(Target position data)
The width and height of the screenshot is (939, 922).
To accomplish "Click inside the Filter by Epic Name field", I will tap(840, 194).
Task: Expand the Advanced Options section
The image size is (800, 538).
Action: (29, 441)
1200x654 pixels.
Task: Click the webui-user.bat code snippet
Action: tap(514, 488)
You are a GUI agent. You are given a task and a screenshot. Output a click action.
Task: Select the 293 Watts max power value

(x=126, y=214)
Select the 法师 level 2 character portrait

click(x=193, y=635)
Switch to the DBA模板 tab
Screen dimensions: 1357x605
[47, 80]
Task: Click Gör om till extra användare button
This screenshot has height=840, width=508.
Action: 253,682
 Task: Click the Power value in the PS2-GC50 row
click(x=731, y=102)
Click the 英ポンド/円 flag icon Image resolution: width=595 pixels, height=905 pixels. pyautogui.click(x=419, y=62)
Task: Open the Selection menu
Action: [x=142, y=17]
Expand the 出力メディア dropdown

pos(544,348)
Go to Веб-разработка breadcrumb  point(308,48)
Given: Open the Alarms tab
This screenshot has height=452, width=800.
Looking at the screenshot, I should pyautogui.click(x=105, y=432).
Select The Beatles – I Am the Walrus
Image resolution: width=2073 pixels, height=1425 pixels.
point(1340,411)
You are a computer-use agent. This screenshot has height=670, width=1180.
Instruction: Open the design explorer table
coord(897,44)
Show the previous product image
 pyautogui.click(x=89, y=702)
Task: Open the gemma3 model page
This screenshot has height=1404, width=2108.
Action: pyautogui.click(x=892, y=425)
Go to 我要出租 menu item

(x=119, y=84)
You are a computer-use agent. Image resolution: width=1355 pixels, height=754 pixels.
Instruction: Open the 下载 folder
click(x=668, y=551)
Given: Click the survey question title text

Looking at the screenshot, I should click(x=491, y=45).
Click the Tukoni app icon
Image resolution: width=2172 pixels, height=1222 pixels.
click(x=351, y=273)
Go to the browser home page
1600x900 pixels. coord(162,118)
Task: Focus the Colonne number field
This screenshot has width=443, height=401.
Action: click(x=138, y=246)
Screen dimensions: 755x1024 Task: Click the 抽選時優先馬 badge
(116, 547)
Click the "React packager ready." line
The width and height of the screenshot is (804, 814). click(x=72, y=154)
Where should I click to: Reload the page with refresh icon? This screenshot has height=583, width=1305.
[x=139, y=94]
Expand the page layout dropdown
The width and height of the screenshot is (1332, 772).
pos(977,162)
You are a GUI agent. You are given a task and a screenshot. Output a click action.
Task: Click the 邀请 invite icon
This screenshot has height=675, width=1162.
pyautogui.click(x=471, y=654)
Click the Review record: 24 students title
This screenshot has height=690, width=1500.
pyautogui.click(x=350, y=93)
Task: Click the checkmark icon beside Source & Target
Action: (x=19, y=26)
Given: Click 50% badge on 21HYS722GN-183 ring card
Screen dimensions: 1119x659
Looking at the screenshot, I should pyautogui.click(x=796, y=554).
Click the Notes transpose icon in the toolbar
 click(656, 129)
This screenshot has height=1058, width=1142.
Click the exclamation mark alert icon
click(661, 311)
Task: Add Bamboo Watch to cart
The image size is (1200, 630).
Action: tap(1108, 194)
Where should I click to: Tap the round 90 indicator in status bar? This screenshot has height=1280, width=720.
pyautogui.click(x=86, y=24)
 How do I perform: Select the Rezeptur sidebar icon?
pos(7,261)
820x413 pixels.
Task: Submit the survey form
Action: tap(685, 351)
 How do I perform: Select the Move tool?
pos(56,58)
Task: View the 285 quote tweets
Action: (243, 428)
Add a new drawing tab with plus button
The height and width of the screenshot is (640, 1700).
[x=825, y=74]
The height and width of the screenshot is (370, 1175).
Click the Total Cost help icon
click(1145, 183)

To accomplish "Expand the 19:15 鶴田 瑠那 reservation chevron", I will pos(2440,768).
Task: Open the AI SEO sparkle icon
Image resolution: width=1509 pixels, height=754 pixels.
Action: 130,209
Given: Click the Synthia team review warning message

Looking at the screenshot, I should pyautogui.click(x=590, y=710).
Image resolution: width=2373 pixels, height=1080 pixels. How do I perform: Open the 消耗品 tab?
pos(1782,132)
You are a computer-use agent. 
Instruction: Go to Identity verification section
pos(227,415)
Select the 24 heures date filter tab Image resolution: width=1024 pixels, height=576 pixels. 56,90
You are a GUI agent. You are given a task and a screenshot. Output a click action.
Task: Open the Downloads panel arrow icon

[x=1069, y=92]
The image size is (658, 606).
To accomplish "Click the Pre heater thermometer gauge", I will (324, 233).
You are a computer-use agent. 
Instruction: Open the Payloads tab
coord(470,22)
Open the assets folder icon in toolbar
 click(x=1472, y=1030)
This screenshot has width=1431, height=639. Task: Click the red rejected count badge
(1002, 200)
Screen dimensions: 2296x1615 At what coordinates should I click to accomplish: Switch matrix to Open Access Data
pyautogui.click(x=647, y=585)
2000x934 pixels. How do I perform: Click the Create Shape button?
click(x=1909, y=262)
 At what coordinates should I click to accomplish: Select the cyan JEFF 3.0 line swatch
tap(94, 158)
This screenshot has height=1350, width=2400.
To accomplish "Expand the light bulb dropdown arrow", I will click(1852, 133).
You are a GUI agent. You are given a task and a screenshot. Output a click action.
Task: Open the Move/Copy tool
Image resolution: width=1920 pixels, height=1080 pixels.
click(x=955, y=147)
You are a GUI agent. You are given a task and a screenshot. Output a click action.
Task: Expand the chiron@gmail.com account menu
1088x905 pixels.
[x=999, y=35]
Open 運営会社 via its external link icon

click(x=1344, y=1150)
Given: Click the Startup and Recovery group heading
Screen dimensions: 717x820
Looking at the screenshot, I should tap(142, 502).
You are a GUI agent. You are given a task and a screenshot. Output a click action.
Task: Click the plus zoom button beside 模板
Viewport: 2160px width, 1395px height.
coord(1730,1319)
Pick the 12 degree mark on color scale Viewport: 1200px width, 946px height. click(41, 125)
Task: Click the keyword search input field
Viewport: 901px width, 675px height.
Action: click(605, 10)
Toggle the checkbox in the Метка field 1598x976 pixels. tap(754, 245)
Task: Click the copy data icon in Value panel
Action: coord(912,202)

[Exercise task]: Reproduce all of the data above, substituting "Directive" for every occurrence of "Instruction" and leaving everything else unchanged.

[Answer for the task]:
The width and height of the screenshot is (939, 922).
To accomplish "Click inside the Filter by Epic Name field", I will tap(840, 194).
Task: Expand the Advanced Options section
The image size is (800, 538).
Action: (29, 441)
1200x654 pixels.
Task: Click the webui-user.bat code snippet
Action: tap(514, 488)
You are a GUI agent. You are given a task and a screenshot. Output a click action.
Task: Select the 293 Watts max power value

(x=126, y=214)
Select the 法师 level 2 character portrait

click(x=193, y=635)
Switch to the DBA模板 tab
Screen dimensions: 1357x605
[47, 80]
Task: Click Gör om till extra användare button
This screenshot has height=840, width=508.
Action: 253,682
 Task: Click the Power value in the PS2-GC50 row
click(x=731, y=102)
Click the 英ポンド/円 flag icon Image resolution: width=595 pixels, height=905 pixels. pyautogui.click(x=419, y=62)
Task: Open the Selection menu
Action: [x=142, y=17]
Expand the 出力メディア dropdown

pos(544,348)
Go to Веб-разработка breadcrumb  point(308,48)
Given: Open the Alarms tab
This screenshot has height=452, width=800.
Looking at the screenshot, I should pyautogui.click(x=105, y=432).
Select The Beatles – I Am the Walrus
Image resolution: width=2073 pixels, height=1425 pixels.
point(1340,411)
You are a computer-use agent. This screenshot has height=670, width=1180.
Directive: Open the design explorer table
coord(897,44)
Show the previous product image
 pyautogui.click(x=89, y=702)
Task: Open the gemma3 model page
This screenshot has height=1404, width=2108.
Action: pyautogui.click(x=892, y=425)
Go to 我要出租 menu item

(x=119, y=84)
You are a computer-use agent. Image resolution: width=1355 pixels, height=754 pixels.
Directive: Open the 下载 folder
click(x=668, y=551)
Given: Click the survey question title text

Looking at the screenshot, I should click(x=491, y=45).
Click the Tukoni app icon
Image resolution: width=2172 pixels, height=1222 pixels.
click(x=351, y=273)
Go to the browser home page
1600x900 pixels. coord(162,118)
Task: Focus the Colonne number field
This screenshot has width=443, height=401.
Action: click(x=138, y=246)
Screen dimensions: 755x1024 Task: Click the 抽選時優先馬 badge
(116, 547)
Click the "React packager ready." line
The width and height of the screenshot is (804, 814). click(x=72, y=154)
Where should I click to: Reload the page with refresh icon? This screenshot has height=583, width=1305.
[x=139, y=94]
Expand the page layout dropdown
The width and height of the screenshot is (1332, 772).
pos(977,162)
You are a GUI agent. You are given a task and a screenshot. Output a click action.
Task: Click the 邀请 invite icon
This screenshot has height=675, width=1162.
pyautogui.click(x=471, y=654)
Click the Review record: 24 students title
This screenshot has height=690, width=1500.
pyautogui.click(x=350, y=93)
Task: Click the checkmark icon beside Source & Target
Action: (x=19, y=26)
Given: Click 50% badge on 21HYS722GN-183 ring card
Screen dimensions: 1119x659
Looking at the screenshot, I should pyautogui.click(x=796, y=554).
Click the Notes transpose icon in the toolbar
 click(656, 129)
This screenshot has height=1058, width=1142.
Click the exclamation mark alert icon
click(661, 311)
Task: Add Bamboo Watch to cart
The image size is (1200, 630).
Action: tap(1108, 194)
Where should I click to: Tap the round 90 indicator in status bar? This screenshot has height=1280, width=720.
pyautogui.click(x=86, y=24)
 How do I perform: Select the Rezeptur sidebar icon?
pos(7,261)
820x413 pixels.
Task: Submit the survey form
Action: tap(685, 351)
 How do I perform: Select the Move tool?
pos(56,58)
Task: View the 285 quote tweets
Action: (243, 428)
Add a new drawing tab with plus button
The height and width of the screenshot is (640, 1700).
[x=825, y=74]
The height and width of the screenshot is (370, 1175).
Click the Total Cost help icon
click(1145, 183)

To accomplish "Expand the 19:15 鶴田 瑠那 reservation chevron", I will pos(2440,768).
Task: Open the AI SEO sparkle icon
Image resolution: width=1509 pixels, height=754 pixels.
Action: 130,209
Given: Click the Synthia team review warning message

Looking at the screenshot, I should pyautogui.click(x=590, y=710).
Image resolution: width=2373 pixels, height=1080 pixels. How do I perform: Open the 消耗品 tab?
pos(1782,132)
You are a computer-use agent. 
Directive: Go to Identity verification section
pos(227,415)
Select the 24 heures date filter tab Image resolution: width=1024 pixels, height=576 pixels. 56,90
You are a GUI agent. You are given a task and a screenshot. Output a click action.
Task: Open the Downloads panel arrow icon

[x=1069, y=92]
The image size is (658, 606).
To accomplish "Click the Pre heater thermometer gauge", I will (324, 233).
You are a computer-use agent. 
Directive: Open the Payloads tab
coord(470,22)
Open the assets folder icon in toolbar
 click(x=1472, y=1030)
This screenshot has width=1431, height=639. Task: Click the red rejected count badge
(1002, 200)
Screen dimensions: 2296x1615 At what coordinates should I click to accomplish: Switch matrix to Open Access Data
pyautogui.click(x=647, y=585)
2000x934 pixels. How do I perform: Click the Create Shape button?
click(x=1909, y=262)
 At what coordinates should I click to accomplish: Select the cyan JEFF 3.0 line swatch
tap(94, 158)
This screenshot has height=1350, width=2400.
To accomplish "Expand the light bulb dropdown arrow", I will click(1852, 133).
You are a GUI agent. You are given a task and a screenshot. Output a click action.
Task: Open the Move/Copy tool
Image resolution: width=1920 pixels, height=1080 pixels.
click(x=955, y=147)
You are a GUI agent. You are given a task and a screenshot. Output a click action.
Task: Expand the chiron@gmail.com account menu
1088x905 pixels.
[x=999, y=35]
Open 運営会社 via its external link icon

click(x=1344, y=1150)
Given: Click the Startup and Recovery group heading
Screen dimensions: 717x820
Looking at the screenshot, I should tap(142, 502).
You are a GUI agent. You are given a task and a screenshot. Output a click action.
Task: Click the plus zoom button beside 模板
Viewport: 2160px width, 1395px height.
coord(1730,1319)
Pick the 12 degree mark on color scale Viewport: 1200px width, 946px height. click(41, 125)
Task: Click the keyword search input field
Viewport: 901px width, 675px height.
Action: click(605, 10)
Toggle the checkbox in the Метка field 1598x976 pixels. tap(754, 245)
Task: Click the copy data icon in Value panel
Action: coord(912,202)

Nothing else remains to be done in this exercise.